Essa seção foi uma das primeiras a se instalar nos prédios do IEC em Ananindeua, município vizinho a Belém. É nesse campus de 70 hectares que hoje funcionam quase 30 laboratórios de sete das oito seções de pesquisa do instituto, além dos setores de atendimento médico, onde são realizadas quase 25 mil análises clínicas e 4,7 mil diagnósticos de doenças tropicais por ano. À margem da rodovia BR-316, que liga Belém a Maceió, capital alagoana, esse complexo também abriga as atividades de ensino: um curso técnico em análises clínicas e os três cursos de pós-graduação – o mestrado em epidemiologia e vigilância em saúde e o mestrado e o doutorado em virologia.

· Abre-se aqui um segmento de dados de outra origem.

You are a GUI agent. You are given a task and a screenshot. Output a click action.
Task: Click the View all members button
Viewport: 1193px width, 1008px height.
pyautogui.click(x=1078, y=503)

Apenas a Seção de Hepatites fica na sede original do IEC, o casarão do número 492 da avenida Almirante Barroso, em Belém, a 15 km de Ananindeua.

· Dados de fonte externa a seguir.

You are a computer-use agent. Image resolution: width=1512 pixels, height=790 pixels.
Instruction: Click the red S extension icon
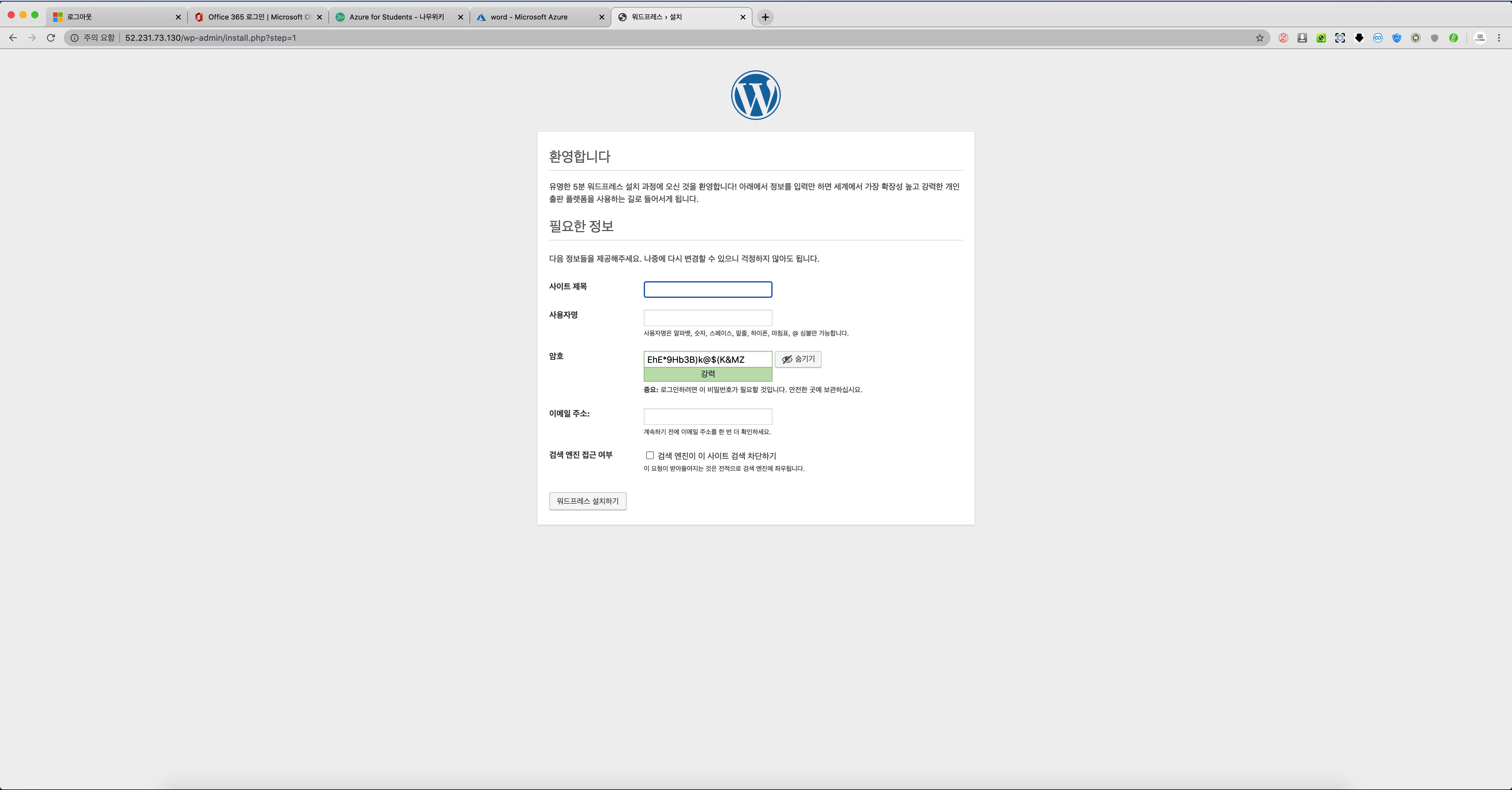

Foi nesse casarão que o médico e pesquisador carioca Evandro Chagas (1905-1940), então com 31 anos, instalou em 1936 o primeiro centro brasileiro de pesquisa em saúde da Amazônia: o Instituto de Patologia Experimental do Norte (Ipen). Dois anos antes, outro médico carioca, Henrique de Azevedo Penna, havia identificado os primeiros casos de leishmaniose visceral originários do Brasil. Com apoio da Fundação Rockefeller, dos Estados Unidos, Penna trabalhava na Bahia investigando casos de febre amarela e analisou 47 mil lâminas contendo amostras de fígado. Em 41 delas, negativas para o vírus da febre amarela, encontrou o parasita causador da leishmaniose visceral, ou calazar, à época com transmissão restrita à Índia e ao Mediterrâneo. Os casos se concentravam nas regiões Nordeste e Norte, relatou Penna em novembro de 1934 na revista científica Brasil Médico. Então diretor do Instituto Oswaldo Cruz, no Rio, o médico Carlos Chagas (1879-1934), descobridor da doença que leva seu nome, organizou uma comissão para investigar os casos de leishmaniose no país. O trabalho ficou a cargo de seu filho mais velho, Evandro (ver Pesquisa FAPESP nº 120).